Der US-Softwarehersteller Adobe Systems hat im abgelaufenen Quartal seinen Gewinn dank eines starken Umsatzes mit Acrobat-Software und guten Ergebnissen in Japan gesteigert.

Reuters LOS ANGELES. Adobe-Chef Bruce Chizen sagte am Donnerstag Reuters, er erwäge eine aggressive Preispolitik, um mögliche schwache Software-Verkäufe an Schulen auszugleichen. Der Nettogewinn habe sich im zweiten Quartal des Geschäftsjahres 2002/2003 auf insgesamt 64,2 Millionen Dollar oder 27 Cent je Aktie belaufen, teilte das Unternehmen nach US-Börsenschluss mit. Im Vorjahresquartal hatte Adobe einen Nettogewinn von 54,3 Millionen Dollar oder 22 Cent je Aktie verzeichnet. Der Gesamtumsatz sei per Ende Mai auf 320,1 Millionen Dollar von 317,4 Millionen Dollar gestiegen.

Für das dritte Quartal erwartet Adobe nach eigenen Angaben einen Gewinn je Aktie von 22 bis 25 Cent. Analysten gingen bisher von 26 Cent aus. Der Kurs der Adobe-Aktie fiel nachbörslich um mehr als zehn Prozent auf 32,30 Dollar von 35,98 Dollar im regulären Nasdaq-Handel.
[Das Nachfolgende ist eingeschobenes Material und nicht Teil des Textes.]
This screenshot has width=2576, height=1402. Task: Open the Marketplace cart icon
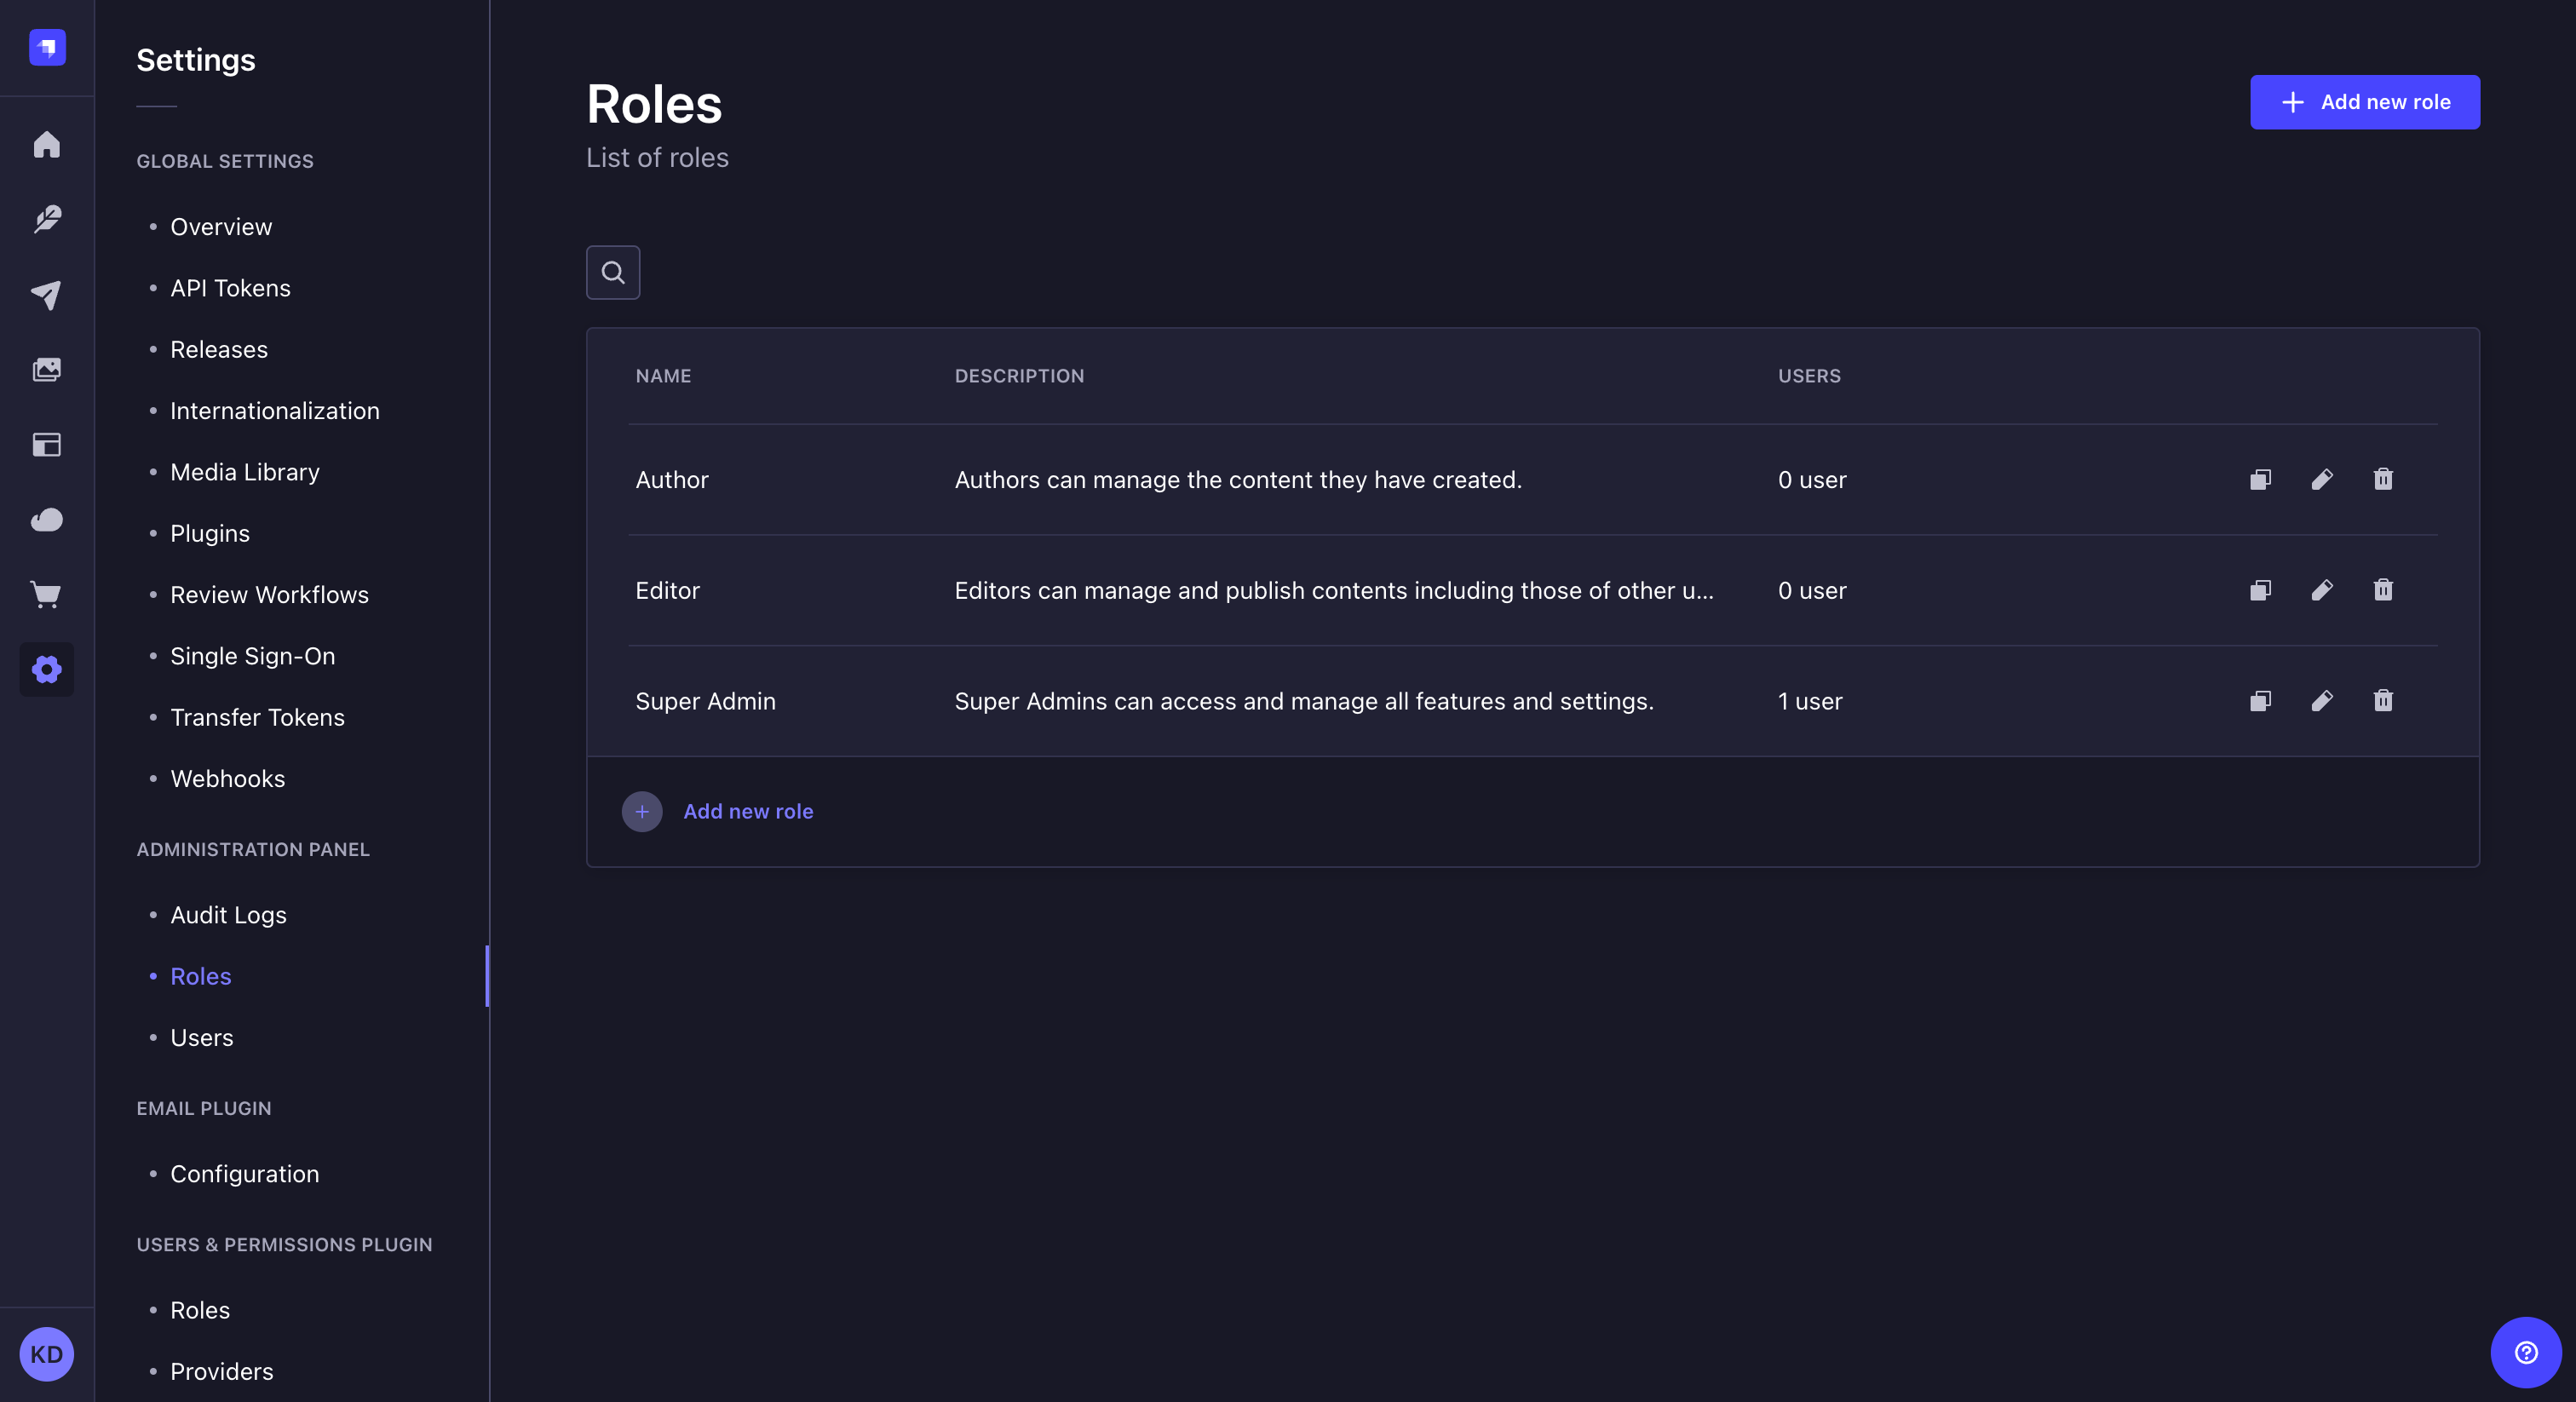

Chizen sagte, die Linie des im kalifornischen San Jose ansässigen Unternehmens sei konservativ. Als Grund nannte er saisonbedingte Faktoren und die Möglichkeit, dass wegen knapper Kassen der Kommunen der Verkauf von Software an Schulen zurückgehen könnte. Um dies auszugleichen, denke man über Preisnachlässe nach. Dies sei ein Punkt, wo Adobe vielleicht eine etwas aggressivere Preispolitik betreiben werde.

Weiter sagte Chizen, nach dem besser als erwarteten Ergebnis im März liege der Umsatz in Japan im April und Mai im Rahmen der Erwartungen. Dass Adobe eine neue Version von Acrobat auf den Markt gebracht habe, habe den Umsatz im abgelaufenen Quartal belebt, sagte Chizen. "Die Erstaufträge haben unsere Erwartungen übertroffen." Die Unsicherheit über die Wirtschaft und die Software-Branche machten eine genaue langfristige Vorhersage zum Wachstum von Adobe schwierig, sagte Chizen.